A greater immaturity of this immune defensive system may have been the basis of a rapid and widespread contagion of common respiratory viruses that have taken root more significantly in organisms that are therefore “less defended” and more exposed. One of the hypotheses that we consider most credible to explain the sharp reduction of other viruses in the SARS-CoV-2 pandemic phase, is that of the fundamental role of “viral interference”. It is known that the immune system “learns” to defend itself thanks to continuous infections, not only by producing antibodies (B lymphocytes) but also by maturing a gradual cell-mediated “Immune memory” (T lymphocytes); in children, this defensive system, not yet mature, is replaced by “innate immunity” that provides immediate defense, as well as the gradual production of the different types of Interferon that is stimulated by infectious insults, and that “interferes” with the possibility of other viral infections attacking the body [7].
If this hypothesis can be confirmed, it will reaffirm the importance of interferons in common infectious processes and will confirm one of the hypotheses of why Sars-Cov2, in children and adolescents, has a less serious clinical course due to the high amounts of interferon, such as type 1 (alpha and beta) for example, produced by plasmacytoid dendritic cells [8]. The other hypothesis formulated to explain the lower spread of other viruses during the SARS-CoV-2 pandemic, is that hygiene measures would have slowed down the spread of all infectious agents, but this should have also involved SARS-CoV-2 itself, which instead has remained prevalent over all other viruses.
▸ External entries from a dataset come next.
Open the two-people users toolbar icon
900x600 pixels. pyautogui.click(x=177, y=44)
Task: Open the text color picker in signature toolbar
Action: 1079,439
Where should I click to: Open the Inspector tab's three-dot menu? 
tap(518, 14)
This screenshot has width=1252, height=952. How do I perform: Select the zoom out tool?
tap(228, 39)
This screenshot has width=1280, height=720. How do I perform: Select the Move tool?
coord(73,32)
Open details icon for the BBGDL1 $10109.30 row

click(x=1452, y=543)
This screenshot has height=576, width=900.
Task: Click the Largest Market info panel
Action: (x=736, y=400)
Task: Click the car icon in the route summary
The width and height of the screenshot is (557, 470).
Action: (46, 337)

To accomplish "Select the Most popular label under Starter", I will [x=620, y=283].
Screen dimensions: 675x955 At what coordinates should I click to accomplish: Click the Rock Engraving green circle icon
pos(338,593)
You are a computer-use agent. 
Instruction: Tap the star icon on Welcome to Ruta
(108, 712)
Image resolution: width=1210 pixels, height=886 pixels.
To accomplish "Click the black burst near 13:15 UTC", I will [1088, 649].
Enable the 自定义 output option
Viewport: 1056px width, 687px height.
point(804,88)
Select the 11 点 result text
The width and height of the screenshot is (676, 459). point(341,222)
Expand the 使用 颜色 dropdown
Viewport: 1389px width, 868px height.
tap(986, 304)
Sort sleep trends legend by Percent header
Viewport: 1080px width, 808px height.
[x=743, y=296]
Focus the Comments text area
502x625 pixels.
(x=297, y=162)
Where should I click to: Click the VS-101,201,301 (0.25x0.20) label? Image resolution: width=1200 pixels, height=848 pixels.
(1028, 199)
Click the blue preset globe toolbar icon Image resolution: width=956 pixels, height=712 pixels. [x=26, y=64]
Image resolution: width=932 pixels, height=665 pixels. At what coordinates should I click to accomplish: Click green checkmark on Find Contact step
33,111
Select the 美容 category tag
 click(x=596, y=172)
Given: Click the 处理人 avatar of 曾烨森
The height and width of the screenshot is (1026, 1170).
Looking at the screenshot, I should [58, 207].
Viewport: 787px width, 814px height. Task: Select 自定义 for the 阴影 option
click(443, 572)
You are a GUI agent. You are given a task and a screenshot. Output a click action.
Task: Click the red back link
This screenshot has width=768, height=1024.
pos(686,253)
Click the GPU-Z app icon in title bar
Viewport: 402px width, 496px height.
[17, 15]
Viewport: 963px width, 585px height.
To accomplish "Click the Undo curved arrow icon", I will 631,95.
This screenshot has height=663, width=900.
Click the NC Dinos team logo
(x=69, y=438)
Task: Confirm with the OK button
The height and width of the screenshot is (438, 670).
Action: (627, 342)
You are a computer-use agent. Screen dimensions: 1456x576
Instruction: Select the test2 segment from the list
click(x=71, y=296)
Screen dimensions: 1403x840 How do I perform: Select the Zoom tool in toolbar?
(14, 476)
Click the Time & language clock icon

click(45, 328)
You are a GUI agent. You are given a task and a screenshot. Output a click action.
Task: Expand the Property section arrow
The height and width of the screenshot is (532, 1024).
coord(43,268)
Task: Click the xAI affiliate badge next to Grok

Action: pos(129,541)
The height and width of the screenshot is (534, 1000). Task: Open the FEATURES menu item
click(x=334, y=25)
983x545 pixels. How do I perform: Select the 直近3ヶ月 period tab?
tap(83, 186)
In any case, we must remember that periodically the world has been and will be plagued by pandemics which, with current facilitated transportation, will spread increasingly faster. For example, immediately after the SARS-CoV-2 pandemic WHO raised the alarm for the spread of monkey pox (monkeypox), even if this news was more subtle [9]. We thought we only had to deal with chronic diseases but the SARS-CoV-2 pandemic has reminded us that we must not let our guard down against infectious agents, just like Carlo Urbani taught us with SARS, and both humanity and nations must be aware of having to close borders quickly once the first infectious outbreaks occur. In addition, strengthening and maintaining an adequate infectious surveillance network, as well as adequate hospital facilities with adequately trained and informed personnel, is a necessity.